Download Instructions
The dataset is provided as a single .zip archive with a PCAP directory and a Processed directory. The PCAP directory contains all the raw PCAP files while the Processed directory contains a pickle file with the connection and timeing information from the PCAPs already extracted into a Pandas DataFrame. Simply download the .zip file and extract it to begin using the data.

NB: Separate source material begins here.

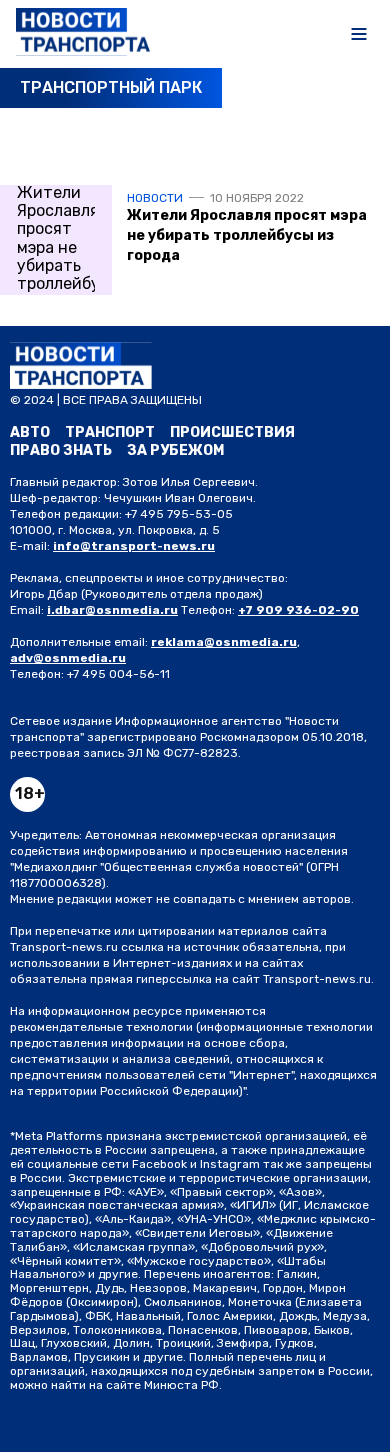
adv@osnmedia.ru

The data was captured using TCP dump on an isolated subnetwork, where only network traffic from the desired application was present. Since all applications captured encrypt the packet payloads, no obfuscation of the payload is required. Since the packets were captured on an isolated subnet created for only this purpose, no obfuscation of packet header data was required. After capturing the PCAP data, files were labeled according to the application run during the capture using the following format:
Capture Type |
File Naming Format |
VPN |
vpn_<filename keyword>_capture<#>.pcap |
NON-VPN |
nonvpn_<filename keyword>_capture<#>.pcap |